On 9 Jun 2016, at 12:11, John Levine wrote:

The http specs are
quite clear that GET is not supposed to change the state on the web
server.  For that you use POST or PUT.

Not wrong...

Unfortunately, that horse died of old age a decade ago, 5 counties away from the former location of the barn that it escaped from, which is now the crumbling parking lot of a shopping mall obviated by Amazon. It's difficult to convince many "web developers" these days even that a 'GET' should at least be idempotent.

The key practical advantage of your model over the generally bad idea of "one-click" unsub links is that it is more resistant to casually careless or ignorant user error. That does not change the fact that the *general* idea of putting tokens in email headers that can be robotically used by anything/anyone with access to the unmodified message in transit or post-delivery to change account state (even a trivial 'account' like a list subscription) is intrinsically flawed. Mail travels too often across unencrypted links and headers aren't encrypted even when bodies are. This makes mail is an attractive target in transit and at rest, so even without any a priori motivation to unsub random people from random lists, the ability of a miscreant to do so recklessly by accident is created by "one-click" unsub links of any sort. A protocol like yours for combining headers thwarts that, but it still leaves the problem of easing the way for automating intentional random mischief.
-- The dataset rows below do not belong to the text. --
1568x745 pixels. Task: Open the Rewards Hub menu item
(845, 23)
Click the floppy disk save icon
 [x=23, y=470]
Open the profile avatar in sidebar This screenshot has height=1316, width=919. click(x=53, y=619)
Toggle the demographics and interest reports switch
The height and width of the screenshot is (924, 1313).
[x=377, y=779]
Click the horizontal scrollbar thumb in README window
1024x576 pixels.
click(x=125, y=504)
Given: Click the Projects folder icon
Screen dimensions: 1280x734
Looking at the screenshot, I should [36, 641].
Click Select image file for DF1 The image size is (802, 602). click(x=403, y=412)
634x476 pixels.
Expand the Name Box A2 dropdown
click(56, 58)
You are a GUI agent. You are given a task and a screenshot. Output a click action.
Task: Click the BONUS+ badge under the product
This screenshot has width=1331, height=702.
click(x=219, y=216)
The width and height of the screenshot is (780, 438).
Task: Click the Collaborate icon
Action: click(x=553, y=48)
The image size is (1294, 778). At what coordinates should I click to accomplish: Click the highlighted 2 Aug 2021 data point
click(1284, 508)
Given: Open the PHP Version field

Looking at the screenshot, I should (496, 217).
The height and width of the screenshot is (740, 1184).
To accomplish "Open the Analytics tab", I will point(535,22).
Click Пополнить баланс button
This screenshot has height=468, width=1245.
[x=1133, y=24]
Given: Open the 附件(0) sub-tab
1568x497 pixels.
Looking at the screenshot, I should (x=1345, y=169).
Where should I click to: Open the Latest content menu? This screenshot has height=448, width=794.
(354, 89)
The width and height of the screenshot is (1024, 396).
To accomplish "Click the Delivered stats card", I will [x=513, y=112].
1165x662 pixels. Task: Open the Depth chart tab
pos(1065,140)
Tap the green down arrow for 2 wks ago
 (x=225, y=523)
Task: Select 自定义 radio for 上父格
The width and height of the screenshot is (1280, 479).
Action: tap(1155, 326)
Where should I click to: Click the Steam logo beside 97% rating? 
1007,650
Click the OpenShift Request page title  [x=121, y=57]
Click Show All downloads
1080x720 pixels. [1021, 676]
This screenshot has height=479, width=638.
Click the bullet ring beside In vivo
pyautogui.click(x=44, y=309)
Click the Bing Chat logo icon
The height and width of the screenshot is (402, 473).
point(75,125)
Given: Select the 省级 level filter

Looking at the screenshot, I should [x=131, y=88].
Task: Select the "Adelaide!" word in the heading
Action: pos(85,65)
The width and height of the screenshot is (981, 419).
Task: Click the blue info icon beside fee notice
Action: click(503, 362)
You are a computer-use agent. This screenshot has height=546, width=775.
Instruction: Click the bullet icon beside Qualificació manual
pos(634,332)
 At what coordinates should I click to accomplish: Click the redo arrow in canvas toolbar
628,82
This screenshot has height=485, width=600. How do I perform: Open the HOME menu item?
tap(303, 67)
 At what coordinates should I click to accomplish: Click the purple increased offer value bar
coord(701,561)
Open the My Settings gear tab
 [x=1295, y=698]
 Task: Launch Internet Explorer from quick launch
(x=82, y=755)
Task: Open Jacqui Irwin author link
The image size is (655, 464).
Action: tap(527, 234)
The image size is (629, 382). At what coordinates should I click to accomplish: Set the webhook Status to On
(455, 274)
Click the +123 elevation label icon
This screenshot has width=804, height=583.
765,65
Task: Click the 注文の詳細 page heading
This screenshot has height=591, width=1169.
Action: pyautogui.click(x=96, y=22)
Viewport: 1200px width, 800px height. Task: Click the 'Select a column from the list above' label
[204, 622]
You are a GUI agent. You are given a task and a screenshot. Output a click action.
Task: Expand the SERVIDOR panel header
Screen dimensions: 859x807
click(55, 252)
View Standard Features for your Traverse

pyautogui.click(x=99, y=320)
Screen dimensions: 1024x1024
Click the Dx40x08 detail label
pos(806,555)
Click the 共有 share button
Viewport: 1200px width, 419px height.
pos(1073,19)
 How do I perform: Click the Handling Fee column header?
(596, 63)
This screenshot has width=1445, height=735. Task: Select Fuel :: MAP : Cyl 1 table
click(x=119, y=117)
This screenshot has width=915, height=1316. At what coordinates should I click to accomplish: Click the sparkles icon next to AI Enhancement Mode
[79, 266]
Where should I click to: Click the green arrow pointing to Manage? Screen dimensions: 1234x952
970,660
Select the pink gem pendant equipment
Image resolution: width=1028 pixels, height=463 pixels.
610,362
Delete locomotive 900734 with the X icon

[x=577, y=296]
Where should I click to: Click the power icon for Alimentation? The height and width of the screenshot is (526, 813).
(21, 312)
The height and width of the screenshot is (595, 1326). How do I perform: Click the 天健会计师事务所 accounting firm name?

There very much needs NOT to be a universal automatable standard mechanism that would allow every MUA author to put an "Unsubscribe" button on every compliant message that would not bother users with handling a flock of different second-steps for different lists. I'm not saying unsub should ever be made objectively difficult but it SHOULD be a minor nuisance on the level of having a browser (or at least a "webview") window open and require the user to do something simple like acknowledging that they want to unsub an address that they either have to enter or confirm in munged form; e.g. Sears recently revived an ancient address I gave them ~20 years ago in association with a credit card that hasn't existed for a decade, and the unsub link (in a 7pt light-gray-on-white paragraph of a HTML-only message...) took me to a page that was much more considerate than their desperation spam. It had just a big, readably-formatted question (the *-munging may have been slightly less complete):

   Do you really want us to remove the address
   "b***-s***@s*c******.***" from our mailing list?

With "Yes" and "No" buttons: almost perfect. No password, not even a captcha, no need to remember precisely which address you gave to whom in the 90's or do header forensics to figure it out, and no risk of senders leaking limited-exposure addresses to harvesters. Maybe it would be nice to have had some options like: this list, all of a sender's lists, or all of the ESP's lists now and/or for all time (yes, seriously.) I also like some of the pages that ask why one is unsubscribing but on the other hand: simplicity has value.

Anyhow, my point is that unsubscribing from a list of any flavor should require a simple second conscious act to filter out acts of simplistic automation (of any motivation) or of human error. There should be heterogeneity in that second step so that it's never worthwhile for anyone to automate it into an opaque single click. The principle is the same one behind a "Trash" mailbox or the \Deleted flag in IMAP or 2-step file deletion in a GUI (i.e. "Trash" or "Recycle Bin" or "Are you sure?" dialogs.) The caveats are the same as well: people get annoyed by third steps and burdensome second steps.